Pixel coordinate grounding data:
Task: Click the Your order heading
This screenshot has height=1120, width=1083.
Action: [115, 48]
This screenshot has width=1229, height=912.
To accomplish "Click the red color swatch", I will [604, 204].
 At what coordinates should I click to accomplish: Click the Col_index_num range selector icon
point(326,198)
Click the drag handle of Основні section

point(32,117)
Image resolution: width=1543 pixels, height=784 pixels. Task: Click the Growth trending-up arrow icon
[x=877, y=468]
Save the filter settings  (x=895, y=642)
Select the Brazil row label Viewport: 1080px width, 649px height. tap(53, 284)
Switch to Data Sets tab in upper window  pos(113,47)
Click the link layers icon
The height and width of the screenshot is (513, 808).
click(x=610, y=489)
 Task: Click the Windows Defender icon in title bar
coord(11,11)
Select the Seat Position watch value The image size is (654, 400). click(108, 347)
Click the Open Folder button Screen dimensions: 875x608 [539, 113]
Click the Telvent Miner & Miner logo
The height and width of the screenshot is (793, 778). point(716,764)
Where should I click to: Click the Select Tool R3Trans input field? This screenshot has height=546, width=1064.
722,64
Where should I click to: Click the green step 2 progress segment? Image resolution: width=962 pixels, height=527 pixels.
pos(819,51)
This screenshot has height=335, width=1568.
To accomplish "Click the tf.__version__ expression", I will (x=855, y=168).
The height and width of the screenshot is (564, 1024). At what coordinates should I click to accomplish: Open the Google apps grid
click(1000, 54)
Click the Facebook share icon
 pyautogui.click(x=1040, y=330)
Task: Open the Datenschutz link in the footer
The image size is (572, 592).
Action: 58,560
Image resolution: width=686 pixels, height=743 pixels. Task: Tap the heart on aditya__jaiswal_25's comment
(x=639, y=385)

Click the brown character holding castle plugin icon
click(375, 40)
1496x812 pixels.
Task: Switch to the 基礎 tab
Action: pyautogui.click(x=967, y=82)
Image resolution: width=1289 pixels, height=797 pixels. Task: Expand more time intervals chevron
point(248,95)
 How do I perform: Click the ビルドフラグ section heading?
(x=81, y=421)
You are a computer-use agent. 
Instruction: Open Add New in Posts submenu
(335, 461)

> Exercise instructions
Set apart and copy each line of the records that holds the word "will".

> Solution
To accomplish "Click the red color swatch", I will [604, 204].
To accomplish "Click the tf.__version__ expression", I will (x=855, y=168).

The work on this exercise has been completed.